Read it here (first 50 copies are free) or here (Researchgate)
This blog post is based on this Twitter thread
The paper “Pathway to presence” is about ambient awareness, a concept I first heard about in a paper by Levordashka & Utz (2016). Ambient awareness is the idea that in social networking sites (SNS) like Facebook or Twitter, you can get to know others in your network by merely browsing, without actually engaging in any kind of interaction. Through this, you slowly learn more about the people in your network, possibly without even noticing. Ambient awareness is still a relatively new construct and has, so far, not been investigated in research concerning technology and education
According to the SIPS model of online learning, forming impressions of other students is a necessary prerequisite to perceiving social presence. Maybe ambient awareness can help us understand how social presence emerges in online learning environments? So, we decided to investigate if we could find evidence for ambient awareness in online learning environments like Moodle. Inspired by the Twitter paradigm reported in Levordashka & Utz (2016), we presented students (n=51) with a random set of profiles of their fellow students at the end of a four-week online class and asked them to indicate (1) the degree of impression formation on different parameters, e.g. personality, competence, warmth etc., as well as (2) if they had interacted. If students were able to report any degree of impressions formation without having interacted, we interpreted this as an instance of ambient awareness.

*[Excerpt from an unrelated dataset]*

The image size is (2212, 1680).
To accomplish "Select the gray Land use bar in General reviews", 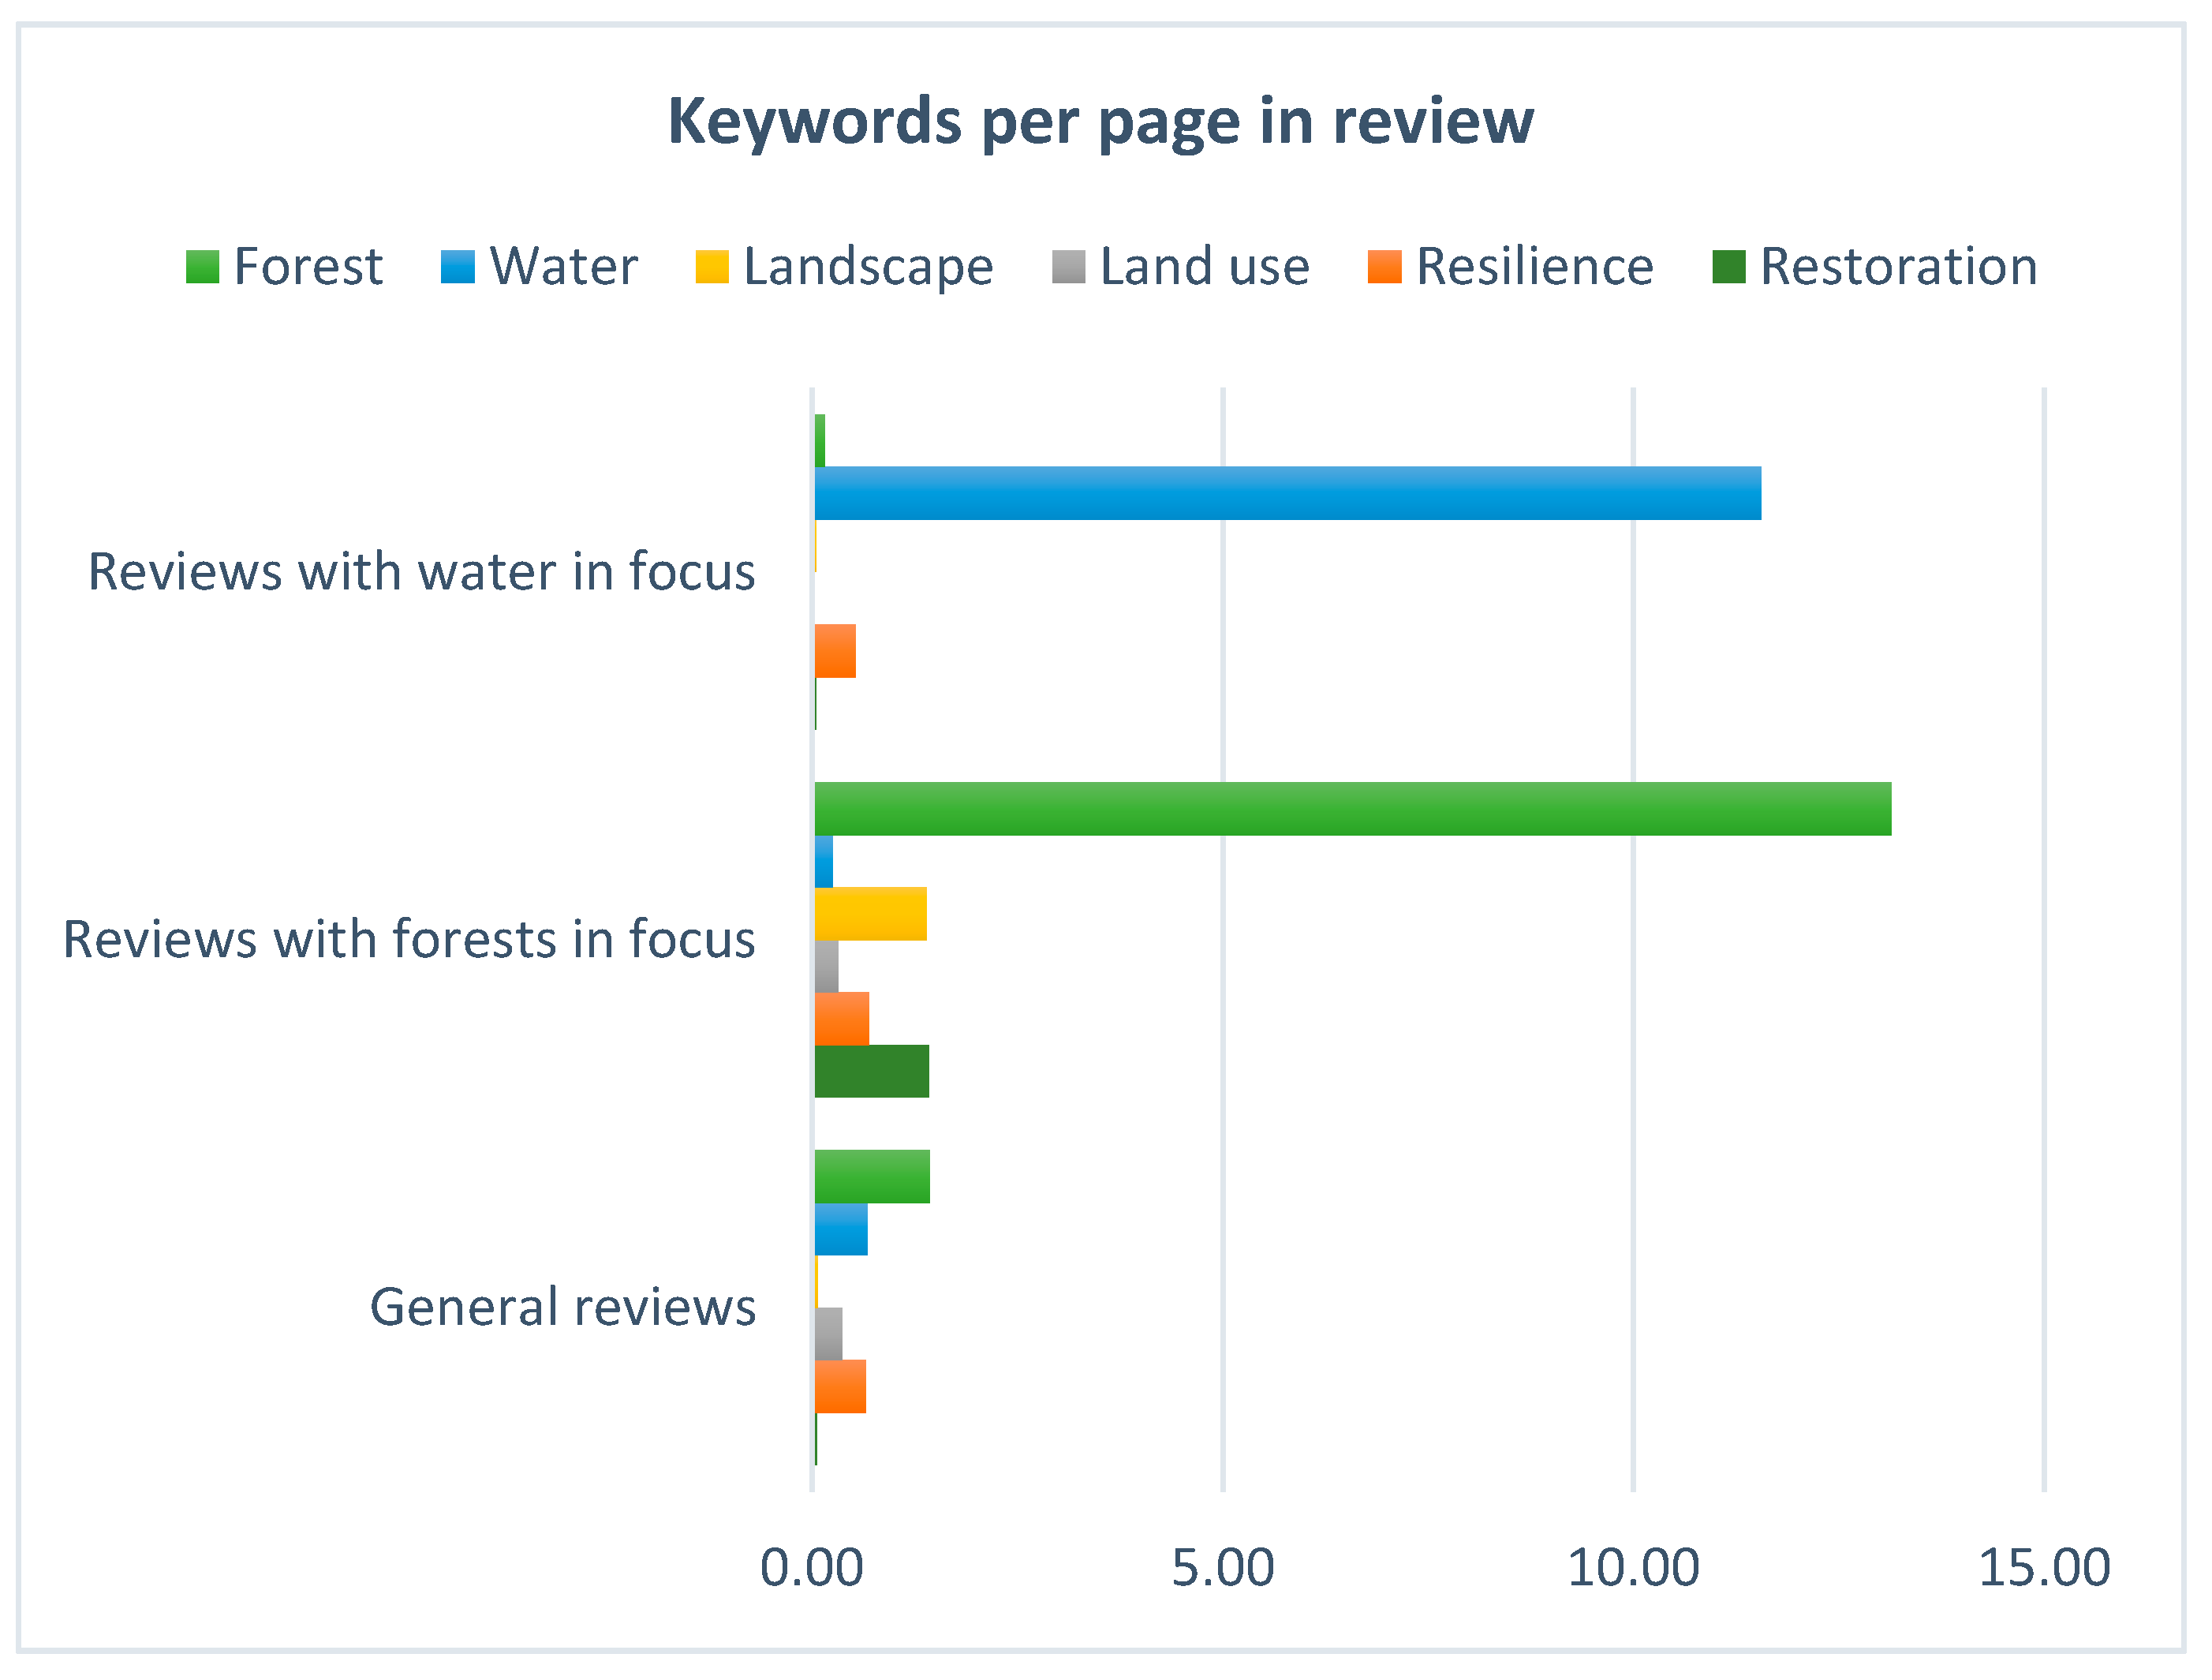I will click(828, 1334).
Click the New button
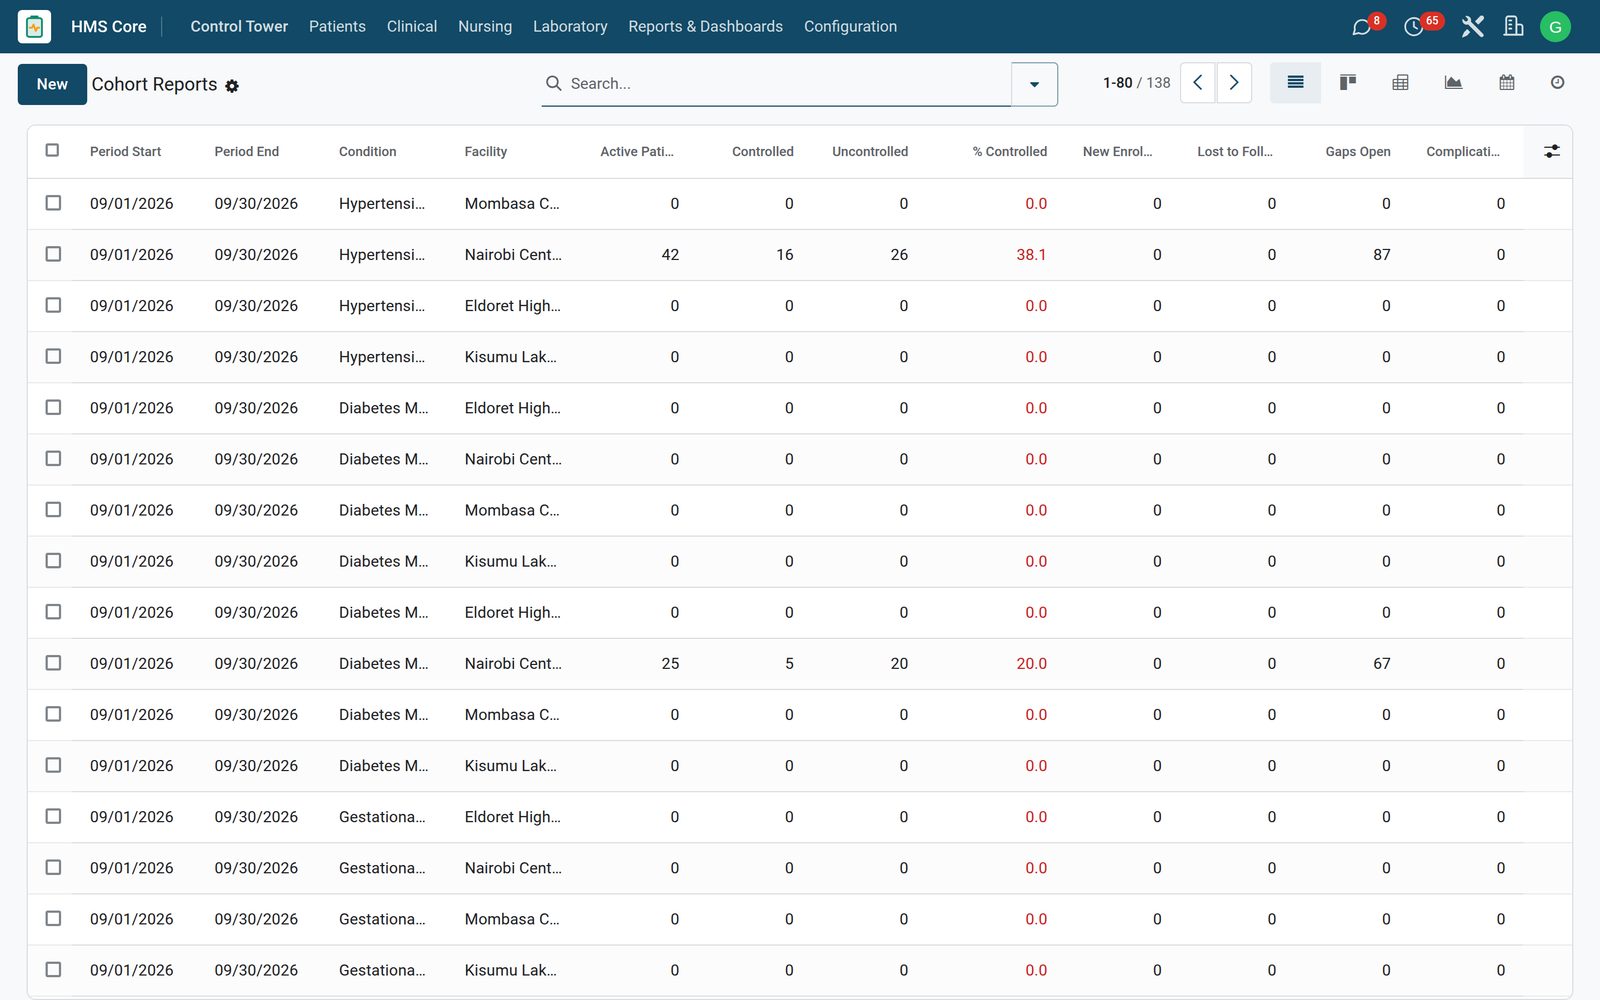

Our data suggests that about half of our student sample did indeed form impressions of their peers through ambient awareness. Interestingly, these impressions differed a bit from the ones gathered through actual interaction. As expected, ambient awareness was also correlated with two measures of activity (around r=.5), indicating that the more time students spent in the learning environment and the more they engaged in different activities, the more ambient awareness they experienced.
To investigate the theoretical link to social presence, we collected data in a second sample (n=169) using self-report measures for sociability of the environment, social interaction, social presence, and ambient awareness. We hypothesized that ambient awareness may function as mediator between sociability of the environment and social presence. If so, there would be two pathways to social presence, social interaction and ambient awareness. Indeed, our mediation analysis suggests a partial mediation.
To conclude, our findings suggest that (1) ambient awareness can emerge in online learning environments, (2) impressions formed through ambient awareness may differ in some ways from impressions formed through interaction, and (3) social presence emerges through two different mechanisms. Social interaction has long been a straight-forward candidate because through interacting and communicating, you will get to know the other person. This has been shown to be the case in previous research (Weidlich & Bastiaens, 2017). What is new is the idea that social presence may also emerge through ambient awareness, because, here too, impressions may form that are prerequisite for social presence.